Technical Deep Dive¶
46. Why AES-256-CTR instead of AES-256-GCM? CTR mode is seekable — any byte offset can be encrypted independently. This is essential for multipart upload where chunks must be encrypted at their correct stream position without sequential dependency. GCM requires sequential processing of the entire stream.
47. How is the HMAC computed without re-downloading the file?
HMAC is accumulated chunk-by-chunk during the upload-part phase, stored in a server-side registry keyed by upload_id. On completion, the final HMAC is read from the registry and stored in S3 metadata — zero re-download required. This was a specific engineering decision to avoid RAM spikes proportional to file size.

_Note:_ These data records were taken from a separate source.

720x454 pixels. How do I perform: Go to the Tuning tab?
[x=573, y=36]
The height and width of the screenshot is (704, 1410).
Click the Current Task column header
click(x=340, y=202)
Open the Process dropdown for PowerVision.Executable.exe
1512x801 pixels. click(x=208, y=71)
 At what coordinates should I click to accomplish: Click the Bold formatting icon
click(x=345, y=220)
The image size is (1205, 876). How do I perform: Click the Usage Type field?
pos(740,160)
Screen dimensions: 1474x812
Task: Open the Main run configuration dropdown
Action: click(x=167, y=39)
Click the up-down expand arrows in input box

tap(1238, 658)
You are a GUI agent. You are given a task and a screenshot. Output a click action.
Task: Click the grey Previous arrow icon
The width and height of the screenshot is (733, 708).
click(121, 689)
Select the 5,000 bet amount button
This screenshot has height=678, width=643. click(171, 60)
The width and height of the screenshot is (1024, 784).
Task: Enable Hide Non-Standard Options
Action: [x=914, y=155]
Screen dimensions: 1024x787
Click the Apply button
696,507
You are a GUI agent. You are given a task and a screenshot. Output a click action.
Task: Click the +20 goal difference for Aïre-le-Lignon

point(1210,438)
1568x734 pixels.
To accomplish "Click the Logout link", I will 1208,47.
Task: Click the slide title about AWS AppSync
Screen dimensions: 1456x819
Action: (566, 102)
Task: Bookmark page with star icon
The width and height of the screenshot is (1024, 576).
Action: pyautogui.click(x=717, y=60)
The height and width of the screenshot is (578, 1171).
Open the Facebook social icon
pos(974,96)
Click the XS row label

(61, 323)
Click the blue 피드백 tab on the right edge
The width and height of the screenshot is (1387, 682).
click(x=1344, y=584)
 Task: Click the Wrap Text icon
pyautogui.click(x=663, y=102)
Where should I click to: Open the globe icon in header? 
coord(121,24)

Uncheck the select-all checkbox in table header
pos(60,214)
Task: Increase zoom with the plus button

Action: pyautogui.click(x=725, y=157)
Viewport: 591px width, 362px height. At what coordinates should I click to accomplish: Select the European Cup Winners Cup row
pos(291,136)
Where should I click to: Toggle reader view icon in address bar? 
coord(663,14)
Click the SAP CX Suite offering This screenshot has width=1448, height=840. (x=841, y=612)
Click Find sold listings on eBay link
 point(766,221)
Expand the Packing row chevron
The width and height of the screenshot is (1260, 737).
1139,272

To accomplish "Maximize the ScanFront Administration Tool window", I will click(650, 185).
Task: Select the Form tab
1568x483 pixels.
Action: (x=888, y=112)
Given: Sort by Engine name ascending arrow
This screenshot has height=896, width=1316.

48. What is the session token and why? A JWT-style AES-256-GCM sealed blob carrying the user's encryption key, IV, and part size. The browser holds it opaquely and sends it on every upload-part request. The server decrypts it with one AES-GCM operation — zero database reads per part. Works across all Gunicorn workers (stateless).
49. How does the platform handle Wasabi eventual consistency?
After complete_multipart_upload, the server retries head_object up to 5 times with 1-second sleep between attempts before updating S3 metadata with the HMAC. This handles Wasabi's consistency window reliably.
50. What would break first at 100× current load?
The encrypted upload path's BoundedSemaphore(4) would cause queuing (not failure) as concurrent users increase. The fix is horizontal scaling — adding more server instances. The stateless session token design ensures any instance can process any request without shared state.